2. Include a Value Preposition
Everyone has something special professionally that they bring to the table. No doubt you do too.
In my own case as an Executive Resume Writer, my background includes Journalism and Corporate Communications – something that is quite different from my peers.
Other examples that come to mind might be learning the business from the ground up, being passionate about a unique aspect of an industry, or bringing years of experience in another area that is invaluable to your success.
Whatever the part of your story that is unique from the story of others – this is your value proposition and as such should be part of your brand.
Just make sure to spell it out and explain how you stand out in this section.
3. Entice with Highlights
Once you’ve outlined your value proposition in a conversational manner, what better way to back it up and prove your worth than to include two or three highlights to serve as examples?
Remember that numbers often speak louder than words, which is why I recommend selecting accomplishments as highlights that include measurable or quantifiable statistics whenever possible.
Having trouble quantifying?

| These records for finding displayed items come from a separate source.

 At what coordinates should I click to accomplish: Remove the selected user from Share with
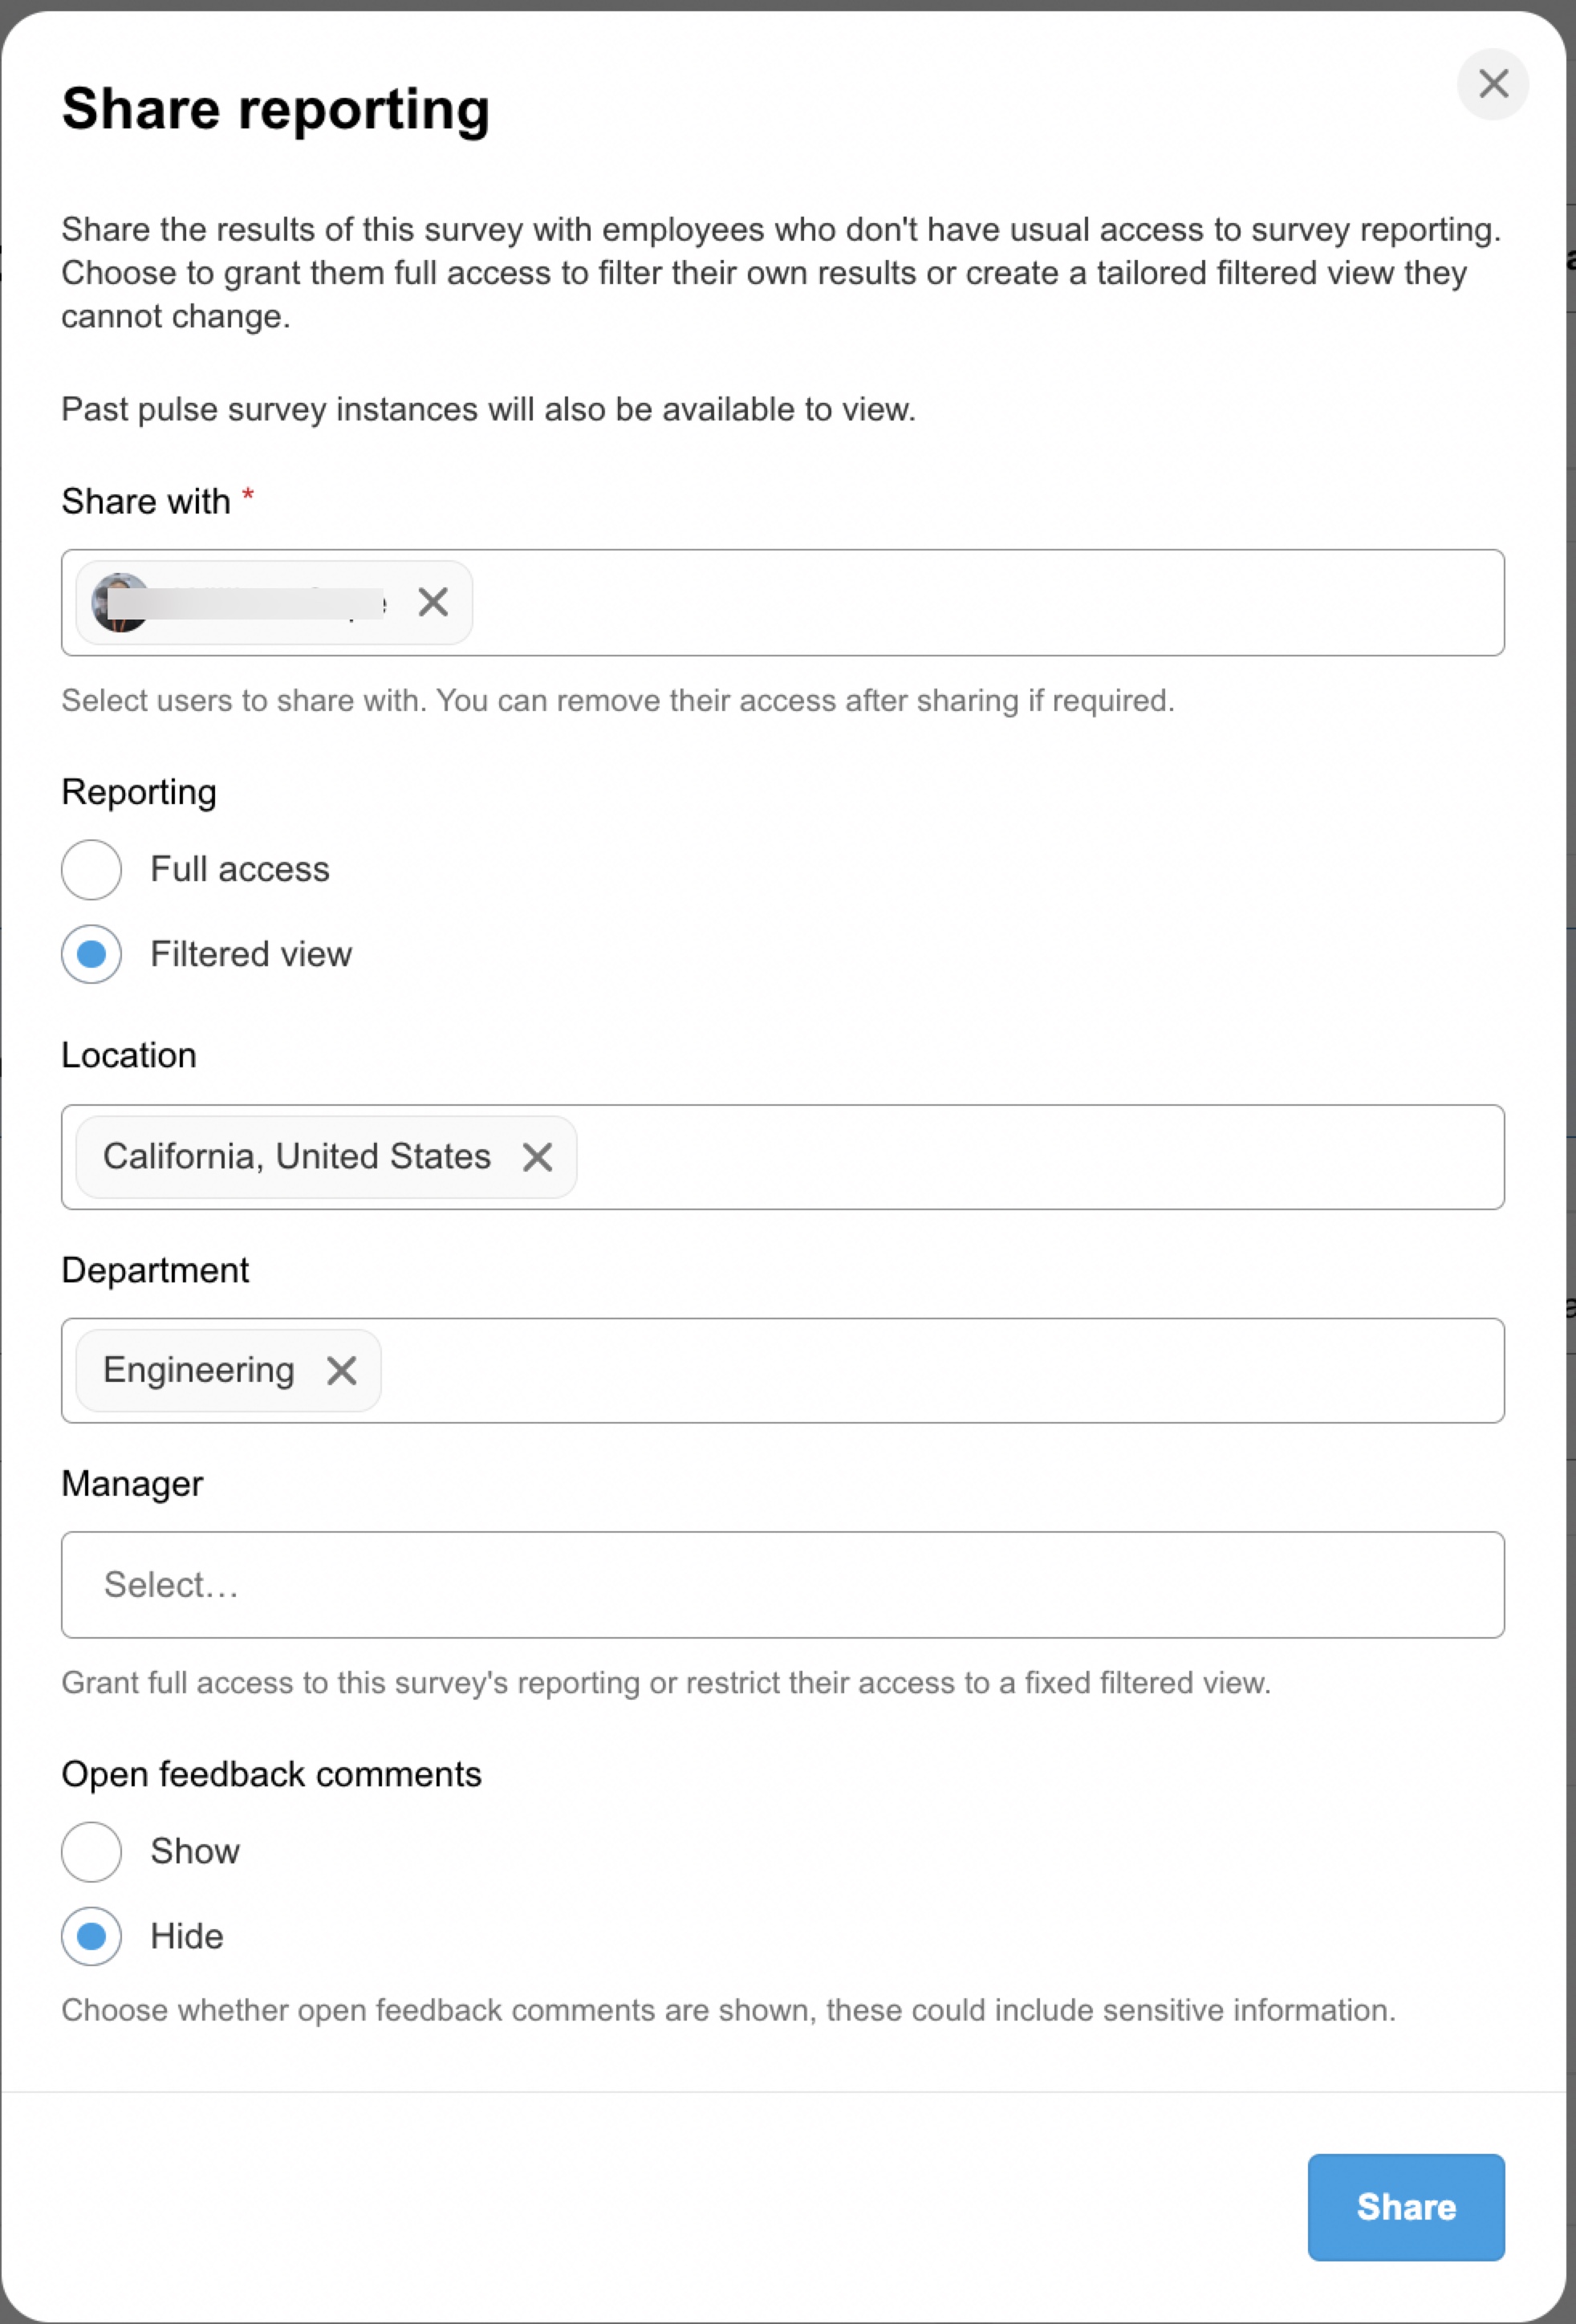[433, 602]
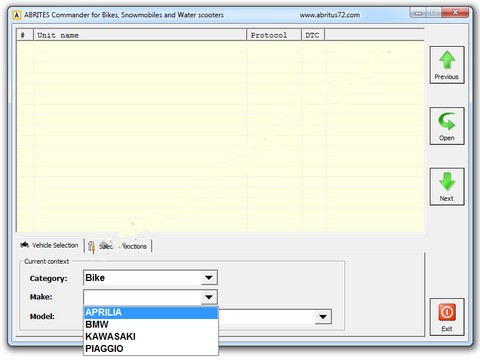Switch to the Vehicle Selection tab
Screen dimensions: 480x360
(x=49, y=245)
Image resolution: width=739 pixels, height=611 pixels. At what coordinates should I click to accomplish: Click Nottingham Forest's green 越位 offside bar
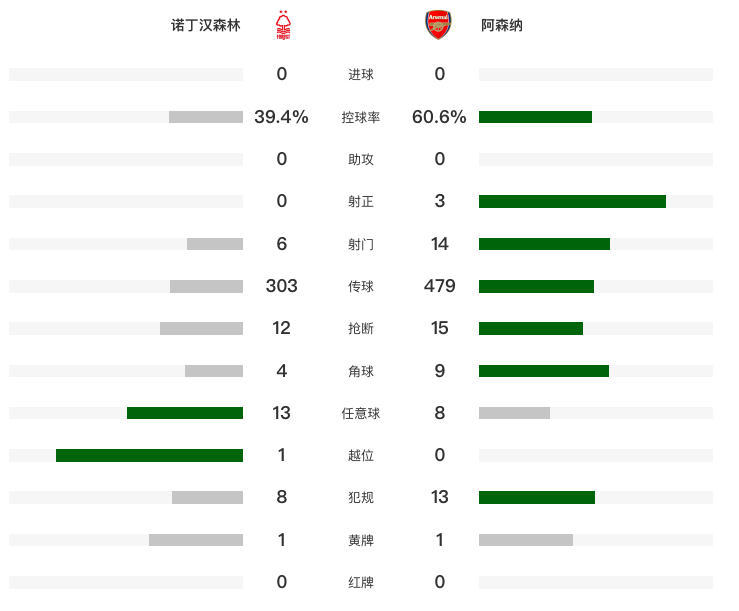pyautogui.click(x=149, y=455)
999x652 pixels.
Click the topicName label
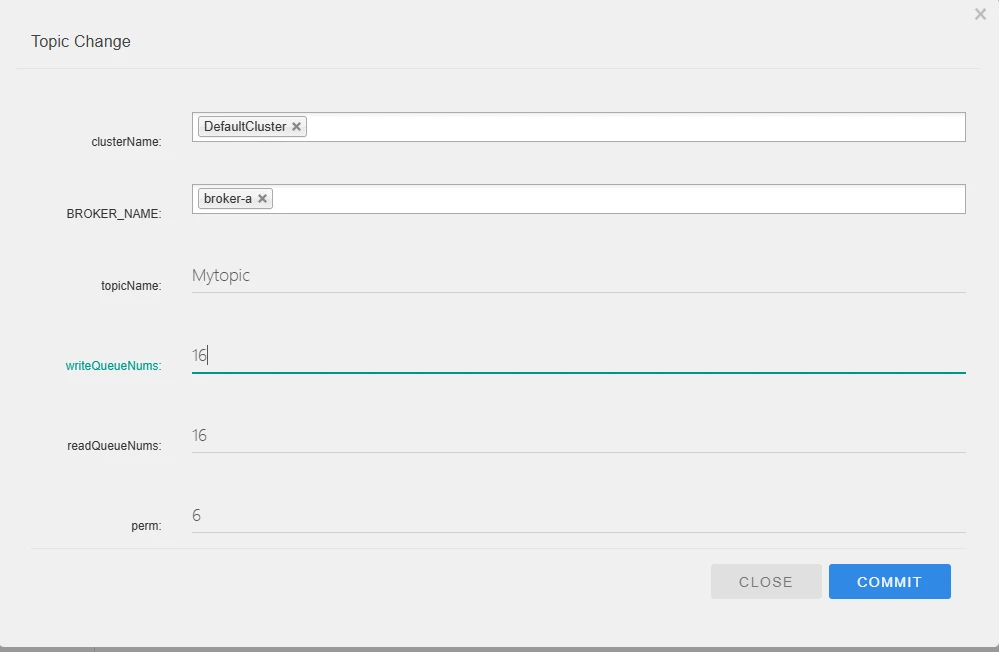[x=131, y=286]
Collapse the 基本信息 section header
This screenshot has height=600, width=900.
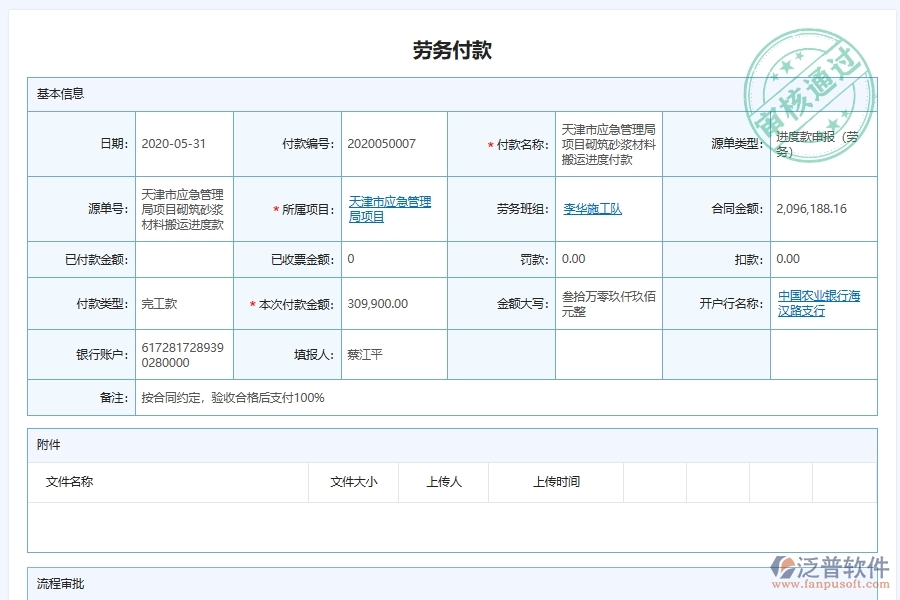click(60, 94)
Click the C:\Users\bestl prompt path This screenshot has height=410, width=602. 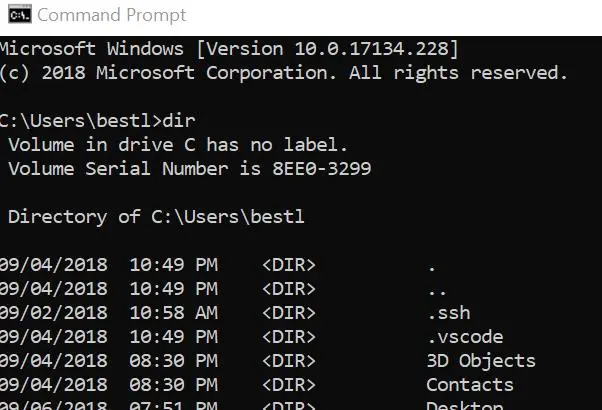coord(77,121)
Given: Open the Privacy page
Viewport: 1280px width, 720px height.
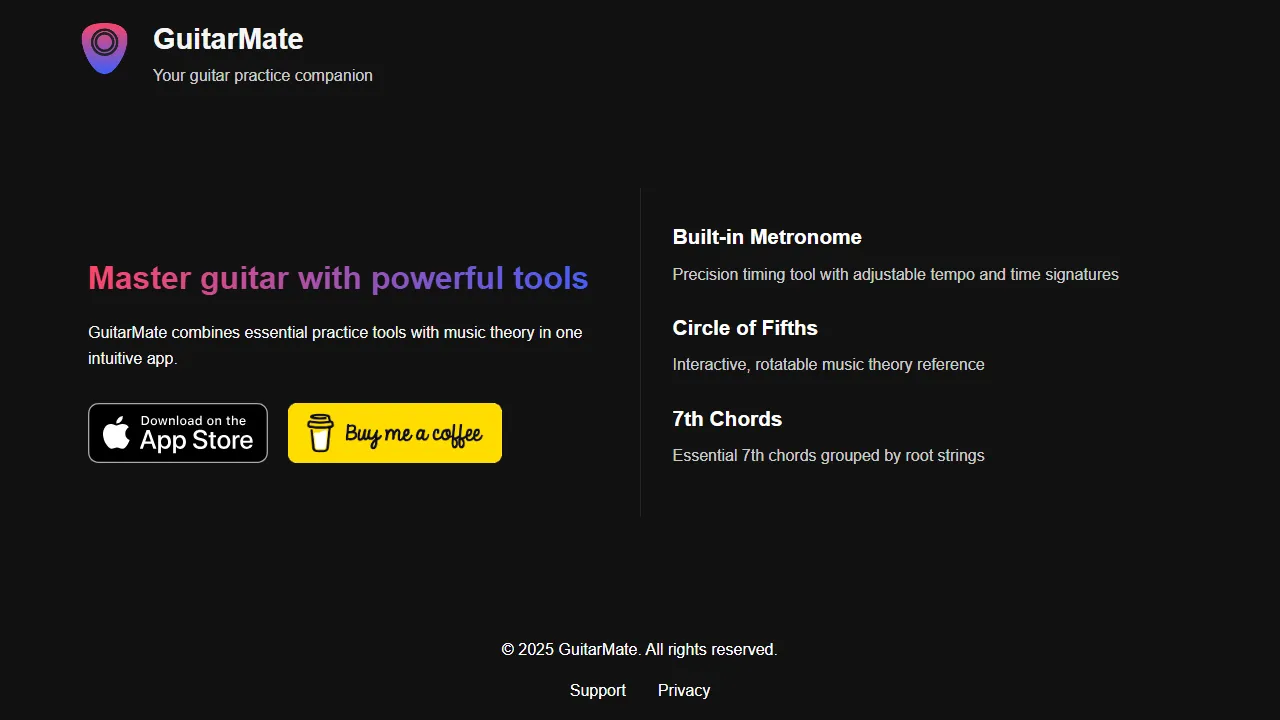Looking at the screenshot, I should coord(683,690).
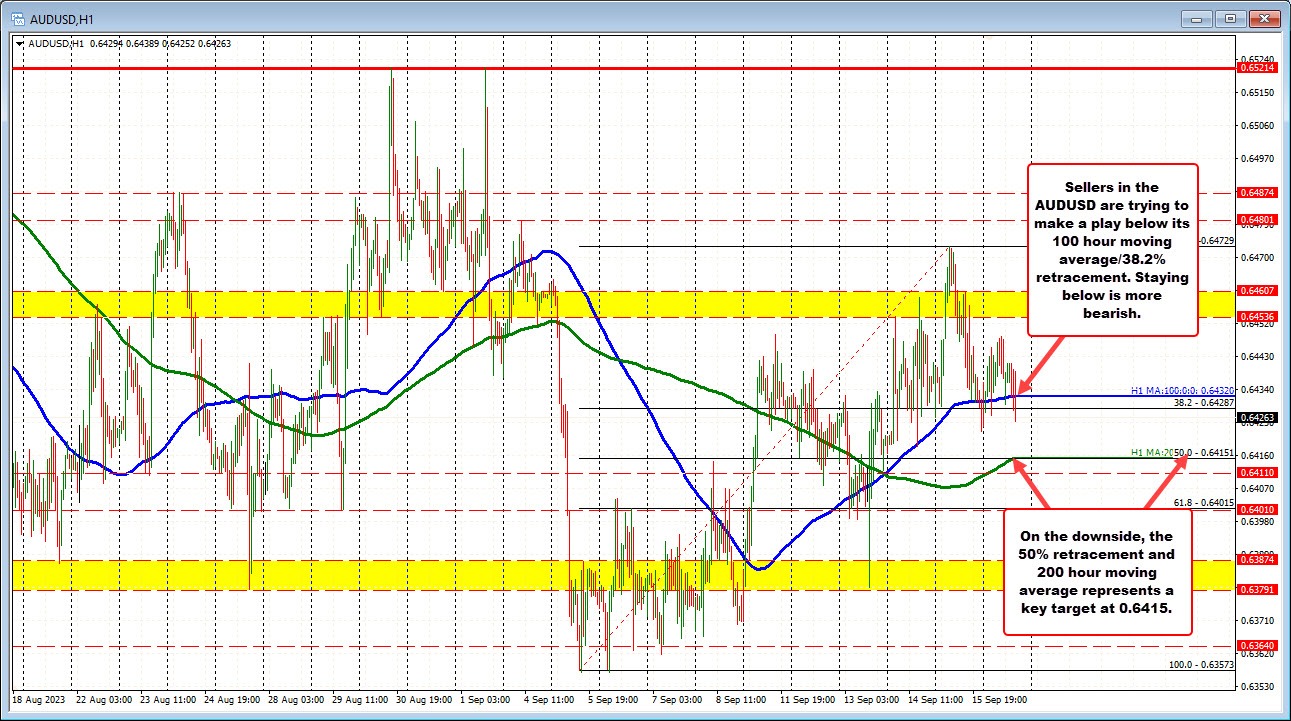This screenshot has height=721, width=1291.
Task: Click the AUDUSD,H1 title bar text
Action: click(x=62, y=17)
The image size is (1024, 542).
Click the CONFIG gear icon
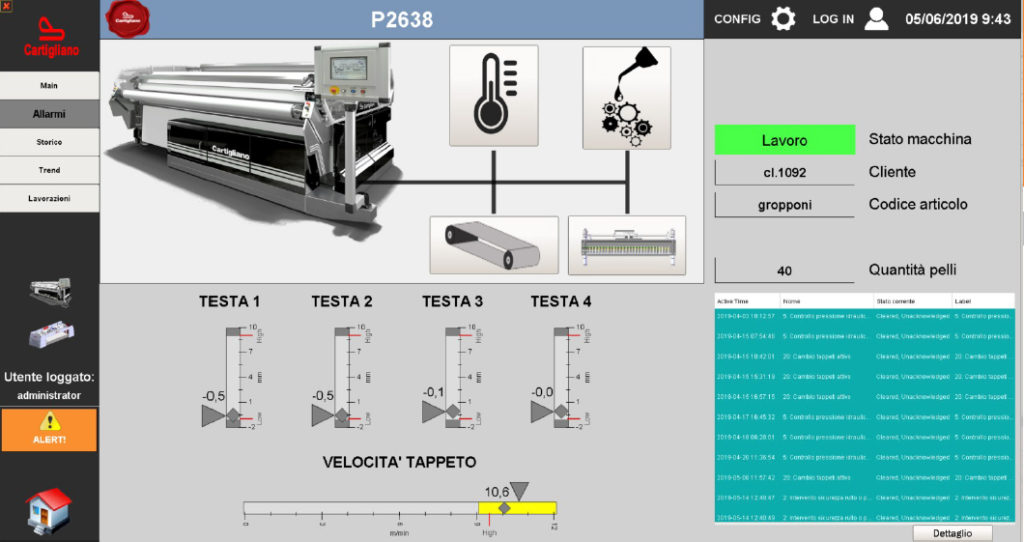pos(783,19)
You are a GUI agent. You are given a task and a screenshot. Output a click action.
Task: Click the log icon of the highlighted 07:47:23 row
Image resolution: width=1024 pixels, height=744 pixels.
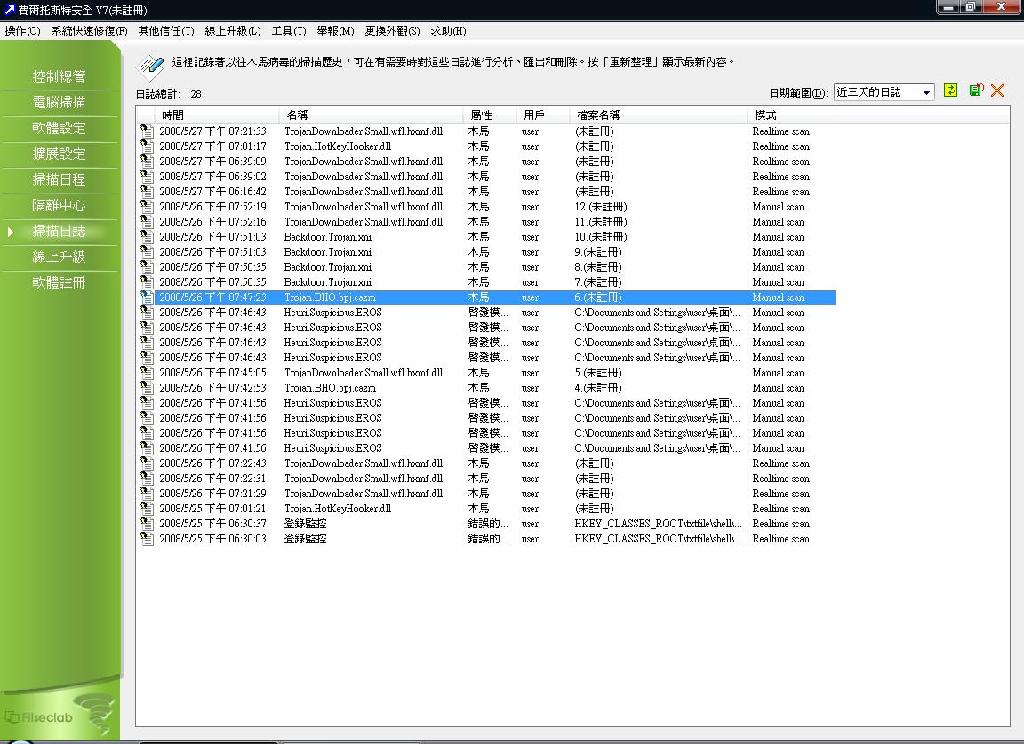click(x=147, y=297)
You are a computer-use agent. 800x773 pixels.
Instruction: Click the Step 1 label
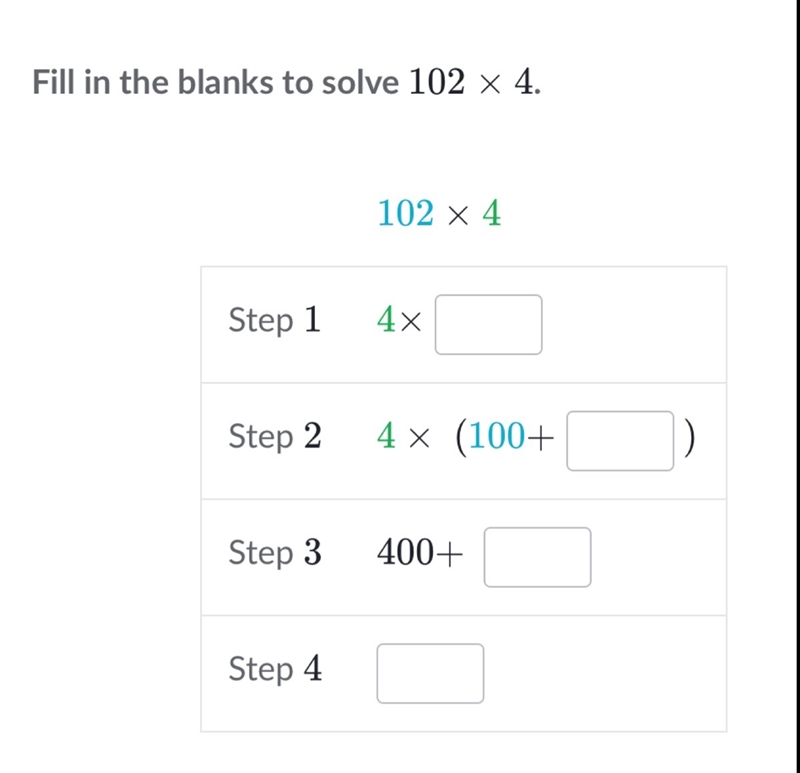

Think about ways that you have contributed to making things run better, faster, or more efficiently. Also consider ways that you have saved money, headcount, etc.
4. Include Skills
Including a list of job- and industry-related skills serves two purposes.
- A skills section is an ideal place to include keywords that enhance your LinkedIn profile’s searchability.
- This section allows the reader to quickly skim and ascertain that your skills align with positions they need to be filled.
5. Multiple Points of Contact
Make it easy for people to connect by including several options for people to get in touch.
While people can always send you a connection request or direct message you, including an email and a mobile number, make it easy for folks to reach out to you without having to look up your information in another section of LinkedIn.